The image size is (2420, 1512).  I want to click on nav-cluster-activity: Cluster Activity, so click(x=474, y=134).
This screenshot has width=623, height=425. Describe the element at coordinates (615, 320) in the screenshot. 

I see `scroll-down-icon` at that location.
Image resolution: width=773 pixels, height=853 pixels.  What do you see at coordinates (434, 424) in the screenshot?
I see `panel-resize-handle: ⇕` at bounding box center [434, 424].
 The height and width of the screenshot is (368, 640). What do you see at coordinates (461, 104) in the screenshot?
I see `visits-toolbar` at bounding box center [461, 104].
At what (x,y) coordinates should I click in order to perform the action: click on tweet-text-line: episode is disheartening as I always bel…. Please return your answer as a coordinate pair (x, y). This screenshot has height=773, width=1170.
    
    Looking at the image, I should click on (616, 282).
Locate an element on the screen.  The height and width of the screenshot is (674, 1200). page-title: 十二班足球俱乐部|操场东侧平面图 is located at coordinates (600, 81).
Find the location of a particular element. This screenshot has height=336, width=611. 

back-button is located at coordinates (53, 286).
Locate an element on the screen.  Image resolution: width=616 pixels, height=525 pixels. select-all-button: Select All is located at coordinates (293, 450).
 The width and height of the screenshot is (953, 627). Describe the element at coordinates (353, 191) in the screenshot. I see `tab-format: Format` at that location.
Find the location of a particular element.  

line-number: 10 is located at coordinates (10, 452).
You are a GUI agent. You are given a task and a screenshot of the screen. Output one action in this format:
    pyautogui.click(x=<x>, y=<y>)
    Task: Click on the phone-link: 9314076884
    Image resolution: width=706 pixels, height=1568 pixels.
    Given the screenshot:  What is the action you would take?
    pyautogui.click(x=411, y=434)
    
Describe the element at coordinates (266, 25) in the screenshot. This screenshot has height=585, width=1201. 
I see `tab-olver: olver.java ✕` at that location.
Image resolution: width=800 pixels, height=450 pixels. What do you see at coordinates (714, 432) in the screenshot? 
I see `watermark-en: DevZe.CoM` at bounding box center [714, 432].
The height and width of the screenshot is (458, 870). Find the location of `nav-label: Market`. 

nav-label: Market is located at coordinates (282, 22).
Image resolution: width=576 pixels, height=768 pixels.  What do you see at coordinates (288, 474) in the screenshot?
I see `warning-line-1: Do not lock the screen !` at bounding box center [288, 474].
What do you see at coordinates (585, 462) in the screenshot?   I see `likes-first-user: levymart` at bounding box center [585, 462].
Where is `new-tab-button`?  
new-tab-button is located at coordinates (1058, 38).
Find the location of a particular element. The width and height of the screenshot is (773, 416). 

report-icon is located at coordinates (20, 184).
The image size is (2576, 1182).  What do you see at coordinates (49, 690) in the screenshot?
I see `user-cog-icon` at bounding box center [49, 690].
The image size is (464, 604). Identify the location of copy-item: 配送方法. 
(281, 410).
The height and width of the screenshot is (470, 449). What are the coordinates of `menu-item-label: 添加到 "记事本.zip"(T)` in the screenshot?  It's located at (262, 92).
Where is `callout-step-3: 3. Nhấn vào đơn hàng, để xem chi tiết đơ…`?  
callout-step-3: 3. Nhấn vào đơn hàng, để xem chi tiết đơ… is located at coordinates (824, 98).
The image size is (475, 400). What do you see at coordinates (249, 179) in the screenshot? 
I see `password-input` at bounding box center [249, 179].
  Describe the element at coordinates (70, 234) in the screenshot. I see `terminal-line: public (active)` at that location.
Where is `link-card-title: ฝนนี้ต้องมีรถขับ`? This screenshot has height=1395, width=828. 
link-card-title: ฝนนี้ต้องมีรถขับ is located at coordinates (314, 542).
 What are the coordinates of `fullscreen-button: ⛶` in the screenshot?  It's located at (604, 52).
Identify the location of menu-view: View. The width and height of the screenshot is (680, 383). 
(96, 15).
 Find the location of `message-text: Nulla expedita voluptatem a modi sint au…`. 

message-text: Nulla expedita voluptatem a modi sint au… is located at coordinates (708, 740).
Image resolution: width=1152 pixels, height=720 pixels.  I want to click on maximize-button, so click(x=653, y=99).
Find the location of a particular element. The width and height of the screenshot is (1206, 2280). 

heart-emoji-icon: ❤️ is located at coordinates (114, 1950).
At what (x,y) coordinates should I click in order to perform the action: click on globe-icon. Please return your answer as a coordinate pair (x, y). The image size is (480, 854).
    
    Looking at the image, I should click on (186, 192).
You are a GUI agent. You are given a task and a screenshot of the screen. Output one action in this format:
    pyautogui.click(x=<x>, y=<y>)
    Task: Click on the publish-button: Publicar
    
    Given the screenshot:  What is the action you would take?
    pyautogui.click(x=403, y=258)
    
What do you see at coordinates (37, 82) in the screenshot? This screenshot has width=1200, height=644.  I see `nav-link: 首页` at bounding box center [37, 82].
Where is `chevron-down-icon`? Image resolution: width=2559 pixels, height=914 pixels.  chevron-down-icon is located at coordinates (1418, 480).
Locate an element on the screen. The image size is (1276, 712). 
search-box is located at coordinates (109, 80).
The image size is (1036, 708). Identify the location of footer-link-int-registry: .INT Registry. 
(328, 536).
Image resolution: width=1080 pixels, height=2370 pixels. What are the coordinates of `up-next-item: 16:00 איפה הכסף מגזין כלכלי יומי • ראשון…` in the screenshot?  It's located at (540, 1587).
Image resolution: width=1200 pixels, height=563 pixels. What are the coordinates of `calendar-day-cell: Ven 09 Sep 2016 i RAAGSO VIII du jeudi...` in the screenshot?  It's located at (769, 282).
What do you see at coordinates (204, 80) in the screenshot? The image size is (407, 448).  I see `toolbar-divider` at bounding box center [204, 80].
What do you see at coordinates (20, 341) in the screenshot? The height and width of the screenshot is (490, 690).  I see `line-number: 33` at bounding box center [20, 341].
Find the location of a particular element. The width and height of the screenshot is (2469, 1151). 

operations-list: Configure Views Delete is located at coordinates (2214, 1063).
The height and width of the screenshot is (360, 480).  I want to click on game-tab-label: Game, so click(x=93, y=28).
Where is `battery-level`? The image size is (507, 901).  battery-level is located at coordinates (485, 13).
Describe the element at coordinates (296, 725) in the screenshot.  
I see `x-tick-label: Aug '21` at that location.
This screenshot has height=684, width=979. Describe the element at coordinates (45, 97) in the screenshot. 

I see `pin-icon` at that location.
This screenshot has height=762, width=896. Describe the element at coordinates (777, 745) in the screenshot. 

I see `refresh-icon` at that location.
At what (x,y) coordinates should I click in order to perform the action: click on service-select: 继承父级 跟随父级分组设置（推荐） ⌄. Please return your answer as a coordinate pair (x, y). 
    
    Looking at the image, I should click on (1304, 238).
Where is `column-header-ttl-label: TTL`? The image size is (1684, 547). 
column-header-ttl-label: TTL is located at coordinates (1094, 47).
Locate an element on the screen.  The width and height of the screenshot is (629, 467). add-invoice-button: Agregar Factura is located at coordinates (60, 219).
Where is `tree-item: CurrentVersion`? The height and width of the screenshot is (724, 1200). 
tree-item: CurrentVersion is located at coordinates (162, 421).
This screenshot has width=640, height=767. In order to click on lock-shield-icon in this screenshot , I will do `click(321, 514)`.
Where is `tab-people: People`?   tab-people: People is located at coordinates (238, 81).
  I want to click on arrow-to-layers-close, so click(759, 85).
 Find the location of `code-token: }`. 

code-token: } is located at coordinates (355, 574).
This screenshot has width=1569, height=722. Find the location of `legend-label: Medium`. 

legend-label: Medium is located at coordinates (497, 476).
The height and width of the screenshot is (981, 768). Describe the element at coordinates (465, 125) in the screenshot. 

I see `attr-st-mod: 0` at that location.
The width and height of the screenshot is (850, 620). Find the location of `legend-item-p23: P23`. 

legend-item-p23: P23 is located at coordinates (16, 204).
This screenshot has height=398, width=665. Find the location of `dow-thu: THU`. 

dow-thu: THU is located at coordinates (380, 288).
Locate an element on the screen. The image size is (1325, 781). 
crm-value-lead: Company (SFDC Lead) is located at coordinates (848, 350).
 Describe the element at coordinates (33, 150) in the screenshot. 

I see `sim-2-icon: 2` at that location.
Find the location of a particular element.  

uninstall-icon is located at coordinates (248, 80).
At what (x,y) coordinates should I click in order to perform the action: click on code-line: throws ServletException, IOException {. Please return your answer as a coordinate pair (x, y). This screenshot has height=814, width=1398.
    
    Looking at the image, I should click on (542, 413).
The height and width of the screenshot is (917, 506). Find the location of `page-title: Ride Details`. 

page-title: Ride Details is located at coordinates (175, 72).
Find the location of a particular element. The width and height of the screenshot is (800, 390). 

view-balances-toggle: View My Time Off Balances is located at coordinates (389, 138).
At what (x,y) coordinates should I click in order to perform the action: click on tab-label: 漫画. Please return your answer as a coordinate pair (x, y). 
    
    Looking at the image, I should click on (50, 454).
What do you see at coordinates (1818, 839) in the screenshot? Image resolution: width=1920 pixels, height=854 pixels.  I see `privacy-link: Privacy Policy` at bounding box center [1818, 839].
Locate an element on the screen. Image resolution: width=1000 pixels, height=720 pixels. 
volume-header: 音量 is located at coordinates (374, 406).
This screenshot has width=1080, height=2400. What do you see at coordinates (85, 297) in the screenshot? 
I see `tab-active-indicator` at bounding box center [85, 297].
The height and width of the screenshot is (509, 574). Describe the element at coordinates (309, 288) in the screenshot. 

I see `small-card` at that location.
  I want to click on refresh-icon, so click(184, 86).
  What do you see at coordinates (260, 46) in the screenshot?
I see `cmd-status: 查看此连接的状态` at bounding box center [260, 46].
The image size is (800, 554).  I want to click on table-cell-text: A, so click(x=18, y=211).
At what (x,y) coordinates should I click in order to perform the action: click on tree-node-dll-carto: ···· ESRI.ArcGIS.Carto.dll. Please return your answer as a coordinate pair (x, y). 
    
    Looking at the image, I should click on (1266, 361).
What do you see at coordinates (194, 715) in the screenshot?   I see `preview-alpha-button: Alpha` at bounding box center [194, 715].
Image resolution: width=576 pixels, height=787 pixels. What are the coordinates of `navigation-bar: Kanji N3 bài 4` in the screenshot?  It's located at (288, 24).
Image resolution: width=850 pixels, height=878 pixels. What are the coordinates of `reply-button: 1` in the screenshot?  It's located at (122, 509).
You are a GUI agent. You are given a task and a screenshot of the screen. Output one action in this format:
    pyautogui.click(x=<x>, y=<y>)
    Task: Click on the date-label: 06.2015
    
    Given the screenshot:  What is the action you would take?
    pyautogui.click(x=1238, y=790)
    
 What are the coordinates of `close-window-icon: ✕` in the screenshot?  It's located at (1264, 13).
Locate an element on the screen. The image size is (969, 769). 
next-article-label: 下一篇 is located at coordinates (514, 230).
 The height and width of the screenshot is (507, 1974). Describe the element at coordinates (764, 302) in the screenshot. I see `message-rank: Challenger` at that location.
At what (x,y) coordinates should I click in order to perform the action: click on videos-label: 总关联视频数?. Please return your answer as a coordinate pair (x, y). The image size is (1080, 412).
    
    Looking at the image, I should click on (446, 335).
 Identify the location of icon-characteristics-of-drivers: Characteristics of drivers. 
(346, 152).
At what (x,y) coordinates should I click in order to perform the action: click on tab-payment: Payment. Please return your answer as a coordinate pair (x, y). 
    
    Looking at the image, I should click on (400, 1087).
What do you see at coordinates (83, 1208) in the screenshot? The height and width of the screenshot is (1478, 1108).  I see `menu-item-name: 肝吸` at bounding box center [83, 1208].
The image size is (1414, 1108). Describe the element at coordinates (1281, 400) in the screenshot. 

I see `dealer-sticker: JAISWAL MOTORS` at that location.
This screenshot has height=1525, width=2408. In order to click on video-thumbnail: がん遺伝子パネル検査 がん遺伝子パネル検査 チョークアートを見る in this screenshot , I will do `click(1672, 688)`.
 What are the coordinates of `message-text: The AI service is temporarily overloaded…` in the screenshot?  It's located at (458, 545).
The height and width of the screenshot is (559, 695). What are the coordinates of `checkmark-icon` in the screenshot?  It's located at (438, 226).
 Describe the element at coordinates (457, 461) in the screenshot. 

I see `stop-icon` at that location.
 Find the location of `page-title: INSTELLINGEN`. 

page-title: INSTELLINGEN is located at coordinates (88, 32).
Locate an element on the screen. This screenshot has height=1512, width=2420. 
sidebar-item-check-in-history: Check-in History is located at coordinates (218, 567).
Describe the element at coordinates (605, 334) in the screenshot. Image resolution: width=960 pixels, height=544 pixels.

= = = = =

- **What needs to be done**
Copy out the entries word for word, beginning with the first line and stopping after the line that contains "coordinates (600, 81).".

- **Written solution**
The image size is (2420, 1512).  I want to click on nav-cluster-activity: Cluster Activity, so click(x=474, y=134).
This screenshot has width=623, height=425. Describe the element at coordinates (615, 320) in the screenshot. 

I see `scroll-down-icon` at that location.
Image resolution: width=773 pixels, height=853 pixels.  What do you see at coordinates (434, 424) in the screenshot?
I see `panel-resize-handle: ⇕` at bounding box center [434, 424].
 The height and width of the screenshot is (368, 640). What do you see at coordinates (461, 104) in the screenshot?
I see `visits-toolbar` at bounding box center [461, 104].
At what (x,y) coordinates should I click in order to perform the action: click on tweet-text-line: episode is disheartening as I always bel…. Please return your answer as a coordinate pair (x, y). This screenshot has height=773, width=1170.
    
    Looking at the image, I should click on (616, 282).
Locate an element on the screen.  The height and width of the screenshot is (674, 1200). page-title: 十二班足球俱乐部|操场东侧平面图 is located at coordinates (600, 81).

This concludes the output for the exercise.